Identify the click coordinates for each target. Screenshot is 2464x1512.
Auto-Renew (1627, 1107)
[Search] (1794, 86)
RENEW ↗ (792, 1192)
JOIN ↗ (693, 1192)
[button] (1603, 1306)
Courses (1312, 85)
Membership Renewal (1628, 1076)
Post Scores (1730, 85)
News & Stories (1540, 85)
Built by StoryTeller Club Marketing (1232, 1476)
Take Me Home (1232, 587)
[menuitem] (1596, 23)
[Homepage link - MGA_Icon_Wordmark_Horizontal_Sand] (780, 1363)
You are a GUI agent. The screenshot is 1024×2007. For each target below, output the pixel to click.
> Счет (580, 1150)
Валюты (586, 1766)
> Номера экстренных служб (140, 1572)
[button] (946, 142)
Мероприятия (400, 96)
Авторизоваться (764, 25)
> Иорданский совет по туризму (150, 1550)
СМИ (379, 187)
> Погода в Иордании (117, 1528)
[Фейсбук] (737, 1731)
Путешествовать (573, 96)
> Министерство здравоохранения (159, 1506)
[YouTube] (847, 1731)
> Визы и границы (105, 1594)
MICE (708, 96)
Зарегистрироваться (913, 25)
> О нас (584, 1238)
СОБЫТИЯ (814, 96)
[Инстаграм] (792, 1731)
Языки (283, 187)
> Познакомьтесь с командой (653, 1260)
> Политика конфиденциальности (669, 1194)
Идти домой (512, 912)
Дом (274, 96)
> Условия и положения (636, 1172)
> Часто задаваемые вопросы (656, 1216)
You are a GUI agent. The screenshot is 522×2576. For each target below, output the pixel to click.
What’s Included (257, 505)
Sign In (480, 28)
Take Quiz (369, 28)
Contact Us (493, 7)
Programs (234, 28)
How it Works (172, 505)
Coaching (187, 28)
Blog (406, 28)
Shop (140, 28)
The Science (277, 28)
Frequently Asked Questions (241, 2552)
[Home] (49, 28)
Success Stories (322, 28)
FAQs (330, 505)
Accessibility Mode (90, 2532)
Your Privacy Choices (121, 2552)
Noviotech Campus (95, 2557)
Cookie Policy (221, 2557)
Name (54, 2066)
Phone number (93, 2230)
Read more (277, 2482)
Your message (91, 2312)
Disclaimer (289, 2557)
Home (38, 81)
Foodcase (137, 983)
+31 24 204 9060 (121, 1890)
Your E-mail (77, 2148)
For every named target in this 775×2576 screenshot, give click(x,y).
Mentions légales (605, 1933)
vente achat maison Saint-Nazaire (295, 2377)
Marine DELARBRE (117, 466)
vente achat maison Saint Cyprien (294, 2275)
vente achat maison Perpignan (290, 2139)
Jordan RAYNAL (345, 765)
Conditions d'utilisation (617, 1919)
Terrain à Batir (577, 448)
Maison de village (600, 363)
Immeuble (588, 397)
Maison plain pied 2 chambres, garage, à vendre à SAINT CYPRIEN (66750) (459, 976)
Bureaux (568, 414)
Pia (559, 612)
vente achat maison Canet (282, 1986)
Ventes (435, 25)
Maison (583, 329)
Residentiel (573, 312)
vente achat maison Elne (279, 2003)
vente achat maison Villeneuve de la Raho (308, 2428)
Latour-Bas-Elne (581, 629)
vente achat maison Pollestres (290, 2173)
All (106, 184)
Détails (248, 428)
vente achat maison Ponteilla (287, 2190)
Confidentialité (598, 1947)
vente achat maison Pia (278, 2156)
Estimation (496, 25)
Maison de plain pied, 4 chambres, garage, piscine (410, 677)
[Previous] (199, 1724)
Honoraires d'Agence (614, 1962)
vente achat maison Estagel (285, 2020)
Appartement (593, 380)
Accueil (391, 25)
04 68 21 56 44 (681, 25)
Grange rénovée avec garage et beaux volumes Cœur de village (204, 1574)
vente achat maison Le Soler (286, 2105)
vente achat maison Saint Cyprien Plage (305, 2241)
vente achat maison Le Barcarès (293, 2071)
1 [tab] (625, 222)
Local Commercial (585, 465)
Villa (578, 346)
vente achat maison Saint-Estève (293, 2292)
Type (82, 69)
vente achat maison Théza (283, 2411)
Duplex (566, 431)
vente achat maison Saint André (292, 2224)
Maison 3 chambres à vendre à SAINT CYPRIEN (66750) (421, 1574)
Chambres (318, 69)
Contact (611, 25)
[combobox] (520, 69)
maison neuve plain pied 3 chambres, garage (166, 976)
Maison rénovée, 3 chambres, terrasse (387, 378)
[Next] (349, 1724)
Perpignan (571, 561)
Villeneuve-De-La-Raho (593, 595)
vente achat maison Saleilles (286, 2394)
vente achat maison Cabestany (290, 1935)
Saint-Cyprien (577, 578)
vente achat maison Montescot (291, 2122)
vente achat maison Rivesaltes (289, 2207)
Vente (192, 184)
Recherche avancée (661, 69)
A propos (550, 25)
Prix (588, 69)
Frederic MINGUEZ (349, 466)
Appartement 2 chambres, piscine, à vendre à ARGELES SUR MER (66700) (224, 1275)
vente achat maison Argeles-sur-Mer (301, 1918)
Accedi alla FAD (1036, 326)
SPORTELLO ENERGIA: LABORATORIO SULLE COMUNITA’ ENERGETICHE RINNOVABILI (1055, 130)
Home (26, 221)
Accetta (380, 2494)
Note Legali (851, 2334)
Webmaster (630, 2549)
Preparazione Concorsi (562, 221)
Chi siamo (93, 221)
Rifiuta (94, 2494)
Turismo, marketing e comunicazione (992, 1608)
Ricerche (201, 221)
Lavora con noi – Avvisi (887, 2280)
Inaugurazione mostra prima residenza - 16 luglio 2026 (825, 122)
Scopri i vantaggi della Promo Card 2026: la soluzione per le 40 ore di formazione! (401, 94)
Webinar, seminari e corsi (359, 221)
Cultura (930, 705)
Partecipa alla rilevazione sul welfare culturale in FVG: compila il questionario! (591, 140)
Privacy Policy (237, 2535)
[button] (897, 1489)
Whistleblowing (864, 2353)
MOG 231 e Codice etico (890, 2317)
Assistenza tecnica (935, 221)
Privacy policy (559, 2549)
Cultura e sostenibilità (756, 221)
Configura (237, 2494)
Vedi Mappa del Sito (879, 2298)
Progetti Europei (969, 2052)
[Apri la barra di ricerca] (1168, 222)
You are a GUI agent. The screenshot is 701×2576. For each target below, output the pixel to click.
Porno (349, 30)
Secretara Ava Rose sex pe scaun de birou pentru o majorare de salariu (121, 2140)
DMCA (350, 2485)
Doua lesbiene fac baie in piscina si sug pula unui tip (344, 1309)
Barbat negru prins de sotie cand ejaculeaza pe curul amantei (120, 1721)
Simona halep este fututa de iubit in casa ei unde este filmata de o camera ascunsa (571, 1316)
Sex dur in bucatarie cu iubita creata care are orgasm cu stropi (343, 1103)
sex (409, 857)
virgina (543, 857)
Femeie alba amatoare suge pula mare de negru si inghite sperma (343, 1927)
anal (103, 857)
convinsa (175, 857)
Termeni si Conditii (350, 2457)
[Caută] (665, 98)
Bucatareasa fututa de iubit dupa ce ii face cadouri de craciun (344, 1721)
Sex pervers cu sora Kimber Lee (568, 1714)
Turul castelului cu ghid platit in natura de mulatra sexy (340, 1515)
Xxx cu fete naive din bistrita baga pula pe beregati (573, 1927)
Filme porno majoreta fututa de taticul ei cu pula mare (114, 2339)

· · ·

Return every record, word for word.

Identify the click coordinates for each target. Screenshot is 2464x1512.
Auto-Renew (1627, 1107)
[Search] (1794, 86)
RENEW ↗ (792, 1192)
JOIN ↗ (693, 1192)
[button] (1603, 1306)
Courses (1312, 85)
Membership Renewal (1628, 1076)
Post Scores (1730, 85)
News & Stories (1540, 85)
Built by StoryTeller Club Marketing (1232, 1476)
Take Me Home (1232, 587)
[menuitem] (1596, 23)
[Homepage link - MGA_Icon_Wordmark_Horizontal_Sand] (780, 1363)
You are a GUI agent. The screenshot is 1024×2007. For each target below, output the pixel to click.
> Счет (580, 1150)
Валюты (586, 1766)
> Номера экстренных служб (140, 1572)
[button] (946, 142)
Мероприятия (400, 96)
Авторизоваться (764, 25)
> Иорданский совет по туризму (150, 1550)
СМИ (379, 187)
> Погода в Иордании (117, 1528)
[Фейсбук] (737, 1731)
Путешествовать (573, 96)
> Министерство здравоохранения (159, 1506)
[YouTube] (847, 1731)
> Визы и границы (105, 1594)
MICE (708, 96)
Зарегистрироваться (913, 25)
> О нас (584, 1238)
СОБЫТИЯ (814, 96)
[Инстаграм] (792, 1731)
Языки (283, 187)
> Познакомьтесь с командой (653, 1260)
> Политика конфиденциальности (669, 1194)
Идти домой (512, 912)
Дом (274, 96)
> Условия и положения (636, 1172)
> Часто задаваемые вопросы (656, 1216)
You are a GUI agent. The screenshot is 522×2576. For each target below, output the pixel to click.
What’s Included (257, 505)
Sign In (480, 28)
Take Quiz (369, 28)
Contact Us (493, 7)
Programs (234, 28)
How it Works (172, 505)
Coaching (187, 28)
Blog (406, 28)
Shop (140, 28)
The Science (277, 28)
Frequently Asked Questions (241, 2552)
[Home] (49, 28)
Success Stories (322, 28)
FAQs (330, 505)
Accessibility Mode (90, 2532)
Your Privacy Choices (121, 2552)
Noviotech Campus (95, 2557)
Cookie Policy (221, 2557)
Name (54, 2066)
Phone number (93, 2230)
Read more (277, 2482)
Your message (91, 2312)
Disclaimer (289, 2557)
Home (38, 81)
Foodcase (137, 983)
+31 24 204 9060 (121, 1890)
Your E-mail (77, 2148)
For every named target in this 775×2576 screenshot, give click(x,y).
Mentions légales (605, 1933)
vente achat maison Saint-Nazaire (295, 2377)
Marine DELARBRE (117, 466)
vente achat maison Saint Cyprien (294, 2275)
vente achat maison Perpignan (290, 2139)
Jordan RAYNAL (345, 765)
Conditions d'utilisation (617, 1919)
Terrain à Batir (577, 448)
Maison de village (600, 363)
Immeuble (588, 397)
Maison plain pied 2 chambres, garage, à vendre à SAINT CYPRIEN (66750) (459, 976)
Bureaux (568, 414)
Pia (559, 612)
vente achat maison Canet (282, 1986)
Ventes (435, 25)
Maison (583, 329)
Residentiel (573, 312)
vente achat maison Elne (279, 2003)
vente achat maison Villeneuve de la Raho (308, 2428)
Latour-Bas-Elne (581, 629)
vente achat maison Pollestres (290, 2173)
All (106, 184)
Détails (248, 428)
vente achat maison Ponteilla (287, 2190)
Confidentialité (598, 1947)
vente achat maison Pia (278, 2156)
Estimation (496, 25)
Maison de plain pied, 4 chambres, garage, piscine (410, 677)
[Previous] (199, 1724)
Honoraires d'Agence (614, 1962)
vente achat maison Estagel (285, 2020)
Appartement (593, 380)
Accueil (391, 25)
04 68 21 56 44 (681, 25)
Grange rénovée avec garage et beaux volumes Cœur de village (204, 1574)
vente achat maison Le Soler (286, 2105)
vente achat maison Saint Cyprien Plage (305, 2241)
vente achat maison Le Barcarès (293, 2071)
1 [tab] (625, 222)
Local Commercial (585, 465)
Villa (578, 346)
vente achat maison Saint-Estève (293, 2292)
Type (82, 69)
vente achat maison Théza (283, 2411)
Duplex (566, 431)
vente achat maison Saint André (292, 2224)
Maison 3 chambres à vendre à SAINT CYPRIEN (66750) (421, 1574)
Chambres (318, 69)
Contact (611, 25)
[combobox] (520, 69)
maison neuve plain pied 3 chambres, garage (166, 976)
Maison rénovée, 3 chambres, terrasse (387, 378)
[Next] (349, 1724)
Perpignan (571, 561)
Villeneuve-De-La-Raho (593, 595)
vente achat maison Saleilles (286, 2394)
vente achat maison Cabestany (290, 1935)
Saint-Cyprien (577, 578)
vente achat maison Montescot (291, 2122)
vente achat maison Rivesaltes (289, 2207)
Vente (192, 184)
Recherche avancée (661, 69)
A propos (550, 25)
Prix (588, 69)
Frederic MINGUEZ (349, 466)
Appartement 2 chambres, piscine, à vendre à ARGELES SUR MER (66700) (224, 1275)
vente achat maison Argeles-sur-Mer (301, 1918)
Accedi alla FAD (1036, 326)
SPORTELLO ENERGIA: LABORATORIO SULLE COMUNITA’ ENERGETICHE RINNOVABILI (1055, 130)
Home (26, 221)
Accetta (380, 2494)
Note Legali (851, 2334)
Webmaster (630, 2549)
Preparazione Concorsi (562, 221)
Chi siamo (93, 221)
Rifiuta (94, 2494)
Turismo, marketing e comunicazione (992, 1608)
Ricerche (201, 221)
Lavora con noi – Avvisi (887, 2280)
Inaugurazione mostra prima residenza - 16 luglio 2026 (825, 122)
Scopri i vantaggi della Promo Card 2026: la soluzione per le 40 ore di formazione! (401, 94)
Webinar, seminari e corsi (359, 221)
Cultura (930, 705)
Partecipa alla rilevazione sul welfare culturale in FVG: compila il questionario! (591, 140)
Privacy Policy (237, 2535)
[button] (897, 1489)
Whistleblowing (864, 2353)
MOG 231 e Codice etico (890, 2317)
Assistenza tecnica (935, 221)
Privacy policy (559, 2549)
Cultura e sostenibilità (756, 221)
Configura (237, 2494)
Vedi Mappa del Sito (879, 2298)
Progetti Europei (969, 2052)
[Apri la barra di ricerca] (1168, 222)
You are a GUI agent. The screenshot is 701×2576. For each target below, output the pixel to click.
Porno (349, 30)
Secretara Ava Rose sex pe scaun de birou pentru o majorare de salariu (121, 2140)
DMCA (350, 2485)
Doua lesbiene fac baie in piscina si sug pula unui tip (344, 1309)
Barbat negru prins de sotie cand ejaculeaza pe curul amantei (120, 1721)
Simona halep este fututa de iubit in casa ei unde este filmata de o camera ascunsa (571, 1316)
Sex dur in bucatarie cu iubita creata care are orgasm cu stropi (343, 1103)
sex (409, 857)
virgina (543, 857)
Femeie alba amatoare suge pula mare de negru si inghite sperma (343, 1927)
anal (103, 857)
convinsa (175, 857)
Termeni si Conditii (350, 2457)
[Caută] (665, 98)
Bucatareasa fututa de iubit dupa ce ii face cadouri de craciun (344, 1721)
Sex pervers cu sora Kimber Lee (568, 1714)
Turul castelului cu ghid platit in natura de mulatra sexy (340, 1515)
Xxx cu fete naive din bistrita baga pula pe beregati (573, 1927)
Filme porno majoreta fututa de taticul ei cu pula mare (114, 2339)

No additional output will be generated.